Maggie withered at the amount of hurt pooling in Jordon's eyes. Resting her head on his chest, she wrapped her arms around him, hoping that by holding him close she could assume some of his grief. The gesture made him shudder.

“He'll never feel his wife's arms around him again. Never be able to touch her … like this.”

He smoothed a hand over Maggie's back, sliding along the bend of her shoulder and the curve of her hip. She rode the waves of his chest with the scent of his cologne stirring her desire.

“I need you.” He brushed his lips to her forehead, burning away the fog on her brain, leaving one thing clear. She was done pushing him away.

Arching her aching body against his chest, she raised her lips in search of his. Jordon's eyes locked with hers moments before their mouths met, and truth flashed behind the pain. He loved her, and she loved him. Maggie couldn't deny him any longer.

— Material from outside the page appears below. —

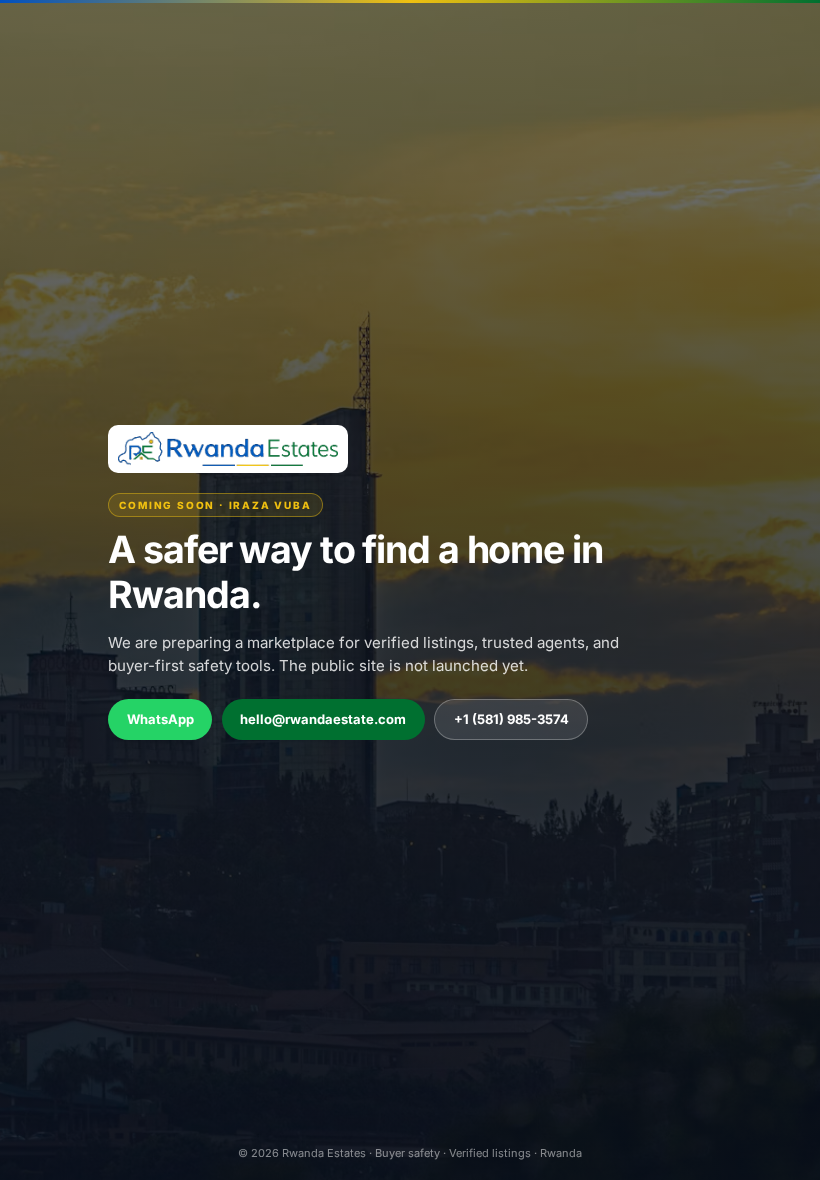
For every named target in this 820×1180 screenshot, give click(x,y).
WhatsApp (160, 719)
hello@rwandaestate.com (323, 719)
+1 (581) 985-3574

The kiss confirmed the love. Instead of guided by desperation, his mouth softened, and his tongue glided over her lips, as if lapping her up one lick at a time was the only thing that mattered.

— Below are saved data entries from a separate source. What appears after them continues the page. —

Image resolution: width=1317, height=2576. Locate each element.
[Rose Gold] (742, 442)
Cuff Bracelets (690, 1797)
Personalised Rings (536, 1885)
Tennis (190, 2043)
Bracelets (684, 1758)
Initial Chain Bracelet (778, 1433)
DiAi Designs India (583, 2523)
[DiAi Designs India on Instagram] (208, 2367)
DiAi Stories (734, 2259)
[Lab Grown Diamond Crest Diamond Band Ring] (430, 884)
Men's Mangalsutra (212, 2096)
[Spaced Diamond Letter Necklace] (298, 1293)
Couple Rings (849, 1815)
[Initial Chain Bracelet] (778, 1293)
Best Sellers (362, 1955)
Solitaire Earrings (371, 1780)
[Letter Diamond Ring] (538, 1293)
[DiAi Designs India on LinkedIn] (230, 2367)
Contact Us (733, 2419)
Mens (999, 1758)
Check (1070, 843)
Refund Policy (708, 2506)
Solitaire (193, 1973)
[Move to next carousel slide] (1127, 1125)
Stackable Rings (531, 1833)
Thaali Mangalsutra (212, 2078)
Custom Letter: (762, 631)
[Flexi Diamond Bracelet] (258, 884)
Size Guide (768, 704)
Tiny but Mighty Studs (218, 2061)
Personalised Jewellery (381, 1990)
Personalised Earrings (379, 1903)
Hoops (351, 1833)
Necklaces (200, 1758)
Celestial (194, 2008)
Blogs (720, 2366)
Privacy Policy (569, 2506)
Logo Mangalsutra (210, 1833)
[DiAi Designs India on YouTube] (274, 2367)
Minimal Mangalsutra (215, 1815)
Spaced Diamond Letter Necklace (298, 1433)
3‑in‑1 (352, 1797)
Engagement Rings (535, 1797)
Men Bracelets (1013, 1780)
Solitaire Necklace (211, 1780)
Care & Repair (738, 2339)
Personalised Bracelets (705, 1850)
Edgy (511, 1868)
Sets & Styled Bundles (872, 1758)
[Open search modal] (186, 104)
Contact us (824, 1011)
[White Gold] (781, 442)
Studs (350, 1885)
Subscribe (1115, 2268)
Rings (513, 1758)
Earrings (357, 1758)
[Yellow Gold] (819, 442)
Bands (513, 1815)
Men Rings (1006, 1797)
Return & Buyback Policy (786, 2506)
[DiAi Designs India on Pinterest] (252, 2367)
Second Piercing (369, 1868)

She brushed his jaw, and his tongue made another slow, gentle sweep inside her mouth. He dropped a hand from her shoulder and flicked a thumb over her nipple, moaning into her mouth when she nibbled his bottom lip. A strong, steady passion built in her chest, and Maggie knew it could be like this forever.

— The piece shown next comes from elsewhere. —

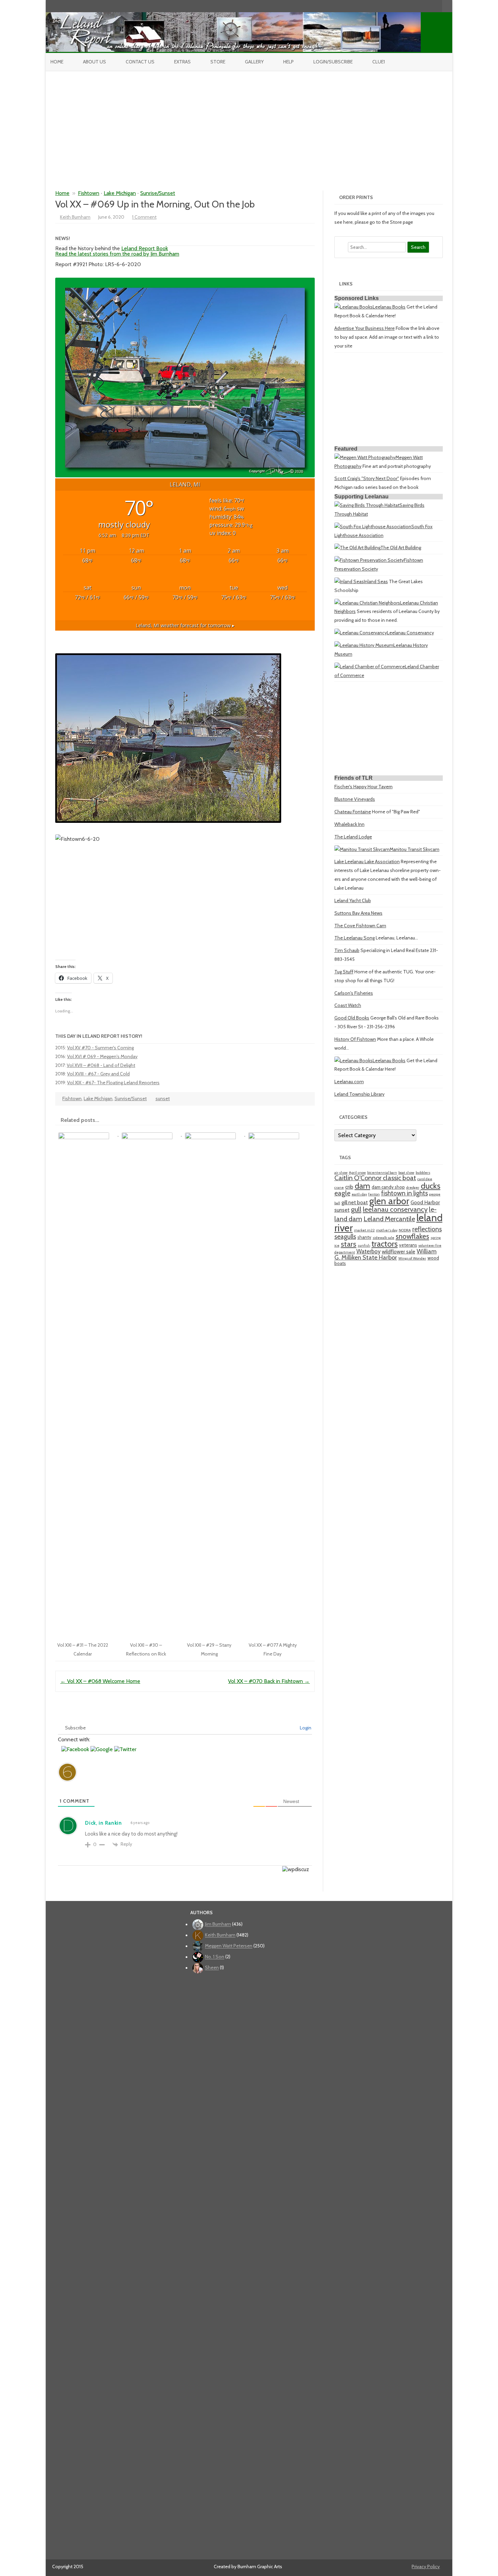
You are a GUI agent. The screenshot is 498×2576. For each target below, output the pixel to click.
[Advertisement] (249, 122)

He pulled away and stared into her eyes, his thumb circling her nipple. “I can't live without feeling you like this. I can't imagine it.”

She stood and pulled him by the hand through the living room to the bedroom. Inside the door, he gripped the hem of her ruffled tunic and drew the cotton over her stomach, skimming past her breasts. With the fabric gripped between his fingers, he slid his palms over her arms until the shirt disappeared.

She reached for the buttons of his shirt.

“Not yet.”

Sinking her teeth into her bottom lip, she willed herself to let go, to take without giving and to enjoy every minute. He smoothed his hands over her tingling skin, first her shoulders and arms and then her face. Her very essence demanded more, moving her body toward his touch until her head swayed in his hands.

Maggie fluttered her eyelids open, and in the soft glow of the bedroom she saw him watching her move with each stroke of his hand. He leaned in and kissed her, letting his hands drop lower until he cupped her breasts.

She'd never begged a man for anything, but standing before Jordon, her independence shattered. “Please.”

“Please what?”

The hoarseness in his voice and the sleepy circles of his thumbs around her nipples made the need unbearable. “Love me.”

Like their first kiss in the kitchen, he grabbed her and drove her backward until they both collapsed on the bed. She reached for his shirt buttons again, but he caught her wrists and shook his head a moment before his fingers dipped underneath the waistband of her pants.

Seconds stretched to minutes, and the minutes dragged on. Maggie sprawled across the bed without clothes, but she had the overwhelming feeling he wouldn't be happy until she was completely transparent. Jordon refused to cover her with his body, and each time she closed her eyes, he demanded that she open them. His hands possessed every curve until her greatest task was to breathe. And then he slid a hand between her legs.

Maggie reached for his neck, but he pulled away. “Jordon, this is unbearable.”

“Then I'm doing it right.”

No argument there. She closed her eyes and moved against his hand.

“Do you want me to stop?”

“No.”

“Then open your eyes.”

She tried. She sent the message to her brain, but the heat between her legs spilled into her gut and threatened to burn a hole in her heart.

“Maggie, look at me.”

His voice was little more than a whisper, and her reflex to please him forced her eyes open. Despite the lusty haze and the dim lighting, preventing her from focusing on the details of his face, she watched him watching her as his fingers continued to slip rhythmically over the swollen flesh between her legs.